What you will do -
Could you copy out every one of the rows below, word for word?

(Items listed in a dataset)
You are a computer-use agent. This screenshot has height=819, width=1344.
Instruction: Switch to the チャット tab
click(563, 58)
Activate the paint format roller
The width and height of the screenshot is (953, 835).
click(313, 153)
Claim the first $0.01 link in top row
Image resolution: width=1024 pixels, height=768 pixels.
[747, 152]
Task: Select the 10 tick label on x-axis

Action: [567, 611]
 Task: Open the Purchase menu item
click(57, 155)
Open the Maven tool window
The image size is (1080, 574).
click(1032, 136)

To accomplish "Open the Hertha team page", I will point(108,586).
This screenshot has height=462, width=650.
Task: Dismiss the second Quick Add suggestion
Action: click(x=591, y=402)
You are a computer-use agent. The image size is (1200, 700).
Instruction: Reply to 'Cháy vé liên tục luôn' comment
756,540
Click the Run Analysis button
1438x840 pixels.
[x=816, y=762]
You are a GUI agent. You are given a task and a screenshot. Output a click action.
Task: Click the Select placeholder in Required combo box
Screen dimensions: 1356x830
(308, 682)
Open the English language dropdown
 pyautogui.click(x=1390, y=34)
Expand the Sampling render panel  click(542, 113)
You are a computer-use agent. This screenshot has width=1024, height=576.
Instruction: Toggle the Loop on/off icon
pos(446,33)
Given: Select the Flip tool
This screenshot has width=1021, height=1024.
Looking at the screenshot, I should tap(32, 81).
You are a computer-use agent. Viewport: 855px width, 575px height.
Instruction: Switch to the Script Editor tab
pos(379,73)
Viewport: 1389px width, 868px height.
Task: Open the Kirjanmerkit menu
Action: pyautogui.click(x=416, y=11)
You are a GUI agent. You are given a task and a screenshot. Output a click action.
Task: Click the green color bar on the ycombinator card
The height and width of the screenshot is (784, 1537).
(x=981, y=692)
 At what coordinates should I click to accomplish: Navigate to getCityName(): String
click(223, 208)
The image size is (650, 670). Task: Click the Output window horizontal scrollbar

Exercise response -
You are a computer-use agent. This screenshot has height=819, width=1344.
Instruction: Switch to the チャット tab
click(563, 58)
Activate the paint format roller
The width and height of the screenshot is (953, 835).
click(313, 153)
Claim the first $0.01 link in top row
Image resolution: width=1024 pixels, height=768 pixels.
[747, 152]
Task: Select the 10 tick label on x-axis

Action: [567, 611]
 Task: Open the Purchase menu item
click(57, 155)
Open the Maven tool window
The image size is (1080, 574).
click(1032, 136)

To accomplish "Open the Hertha team page", I will point(108,586).
This screenshot has height=462, width=650.
Task: Dismiss the second Quick Add suggestion
Action: click(x=591, y=402)
You are a computer-use agent. The image size is (1200, 700).
Instruction: Reply to 'Cháy vé liên tục luôn' comment
756,540
Click the Run Analysis button
1438x840 pixels.
[x=816, y=762]
You are a GUI agent. You are given a task and a screenshot. Output a click action.
Task: Click the Select placeholder in Required combo box
Screen dimensions: 1356x830
(308, 682)
Open the English language dropdown
 pyautogui.click(x=1390, y=34)
Expand the Sampling render panel  click(542, 113)
You are a computer-use agent. This screenshot has width=1024, height=576.
Instruction: Toggle the Loop on/off icon
pos(446,33)
Given: Select the Flip tool
This screenshot has width=1021, height=1024.
Looking at the screenshot, I should tap(32, 81).
You are a computer-use agent. Viewport: 855px width, 575px height.
Instruction: Switch to the Script Editor tab
pos(379,73)
Viewport: 1389px width, 868px height.
Task: Open the Kirjanmerkit menu
Action: pyautogui.click(x=416, y=11)
You are a GUI agent. You are given a task and a screenshot. Output a click action.
Task: Click the green color bar on the ycombinator card
The height and width of the screenshot is (784, 1537).
(x=981, y=692)
 At what coordinates should I click to accomplish: Navigate to getCityName(): String
click(223, 208)
The image size is (650, 670). Task: Click the Output window horizontal scrollbar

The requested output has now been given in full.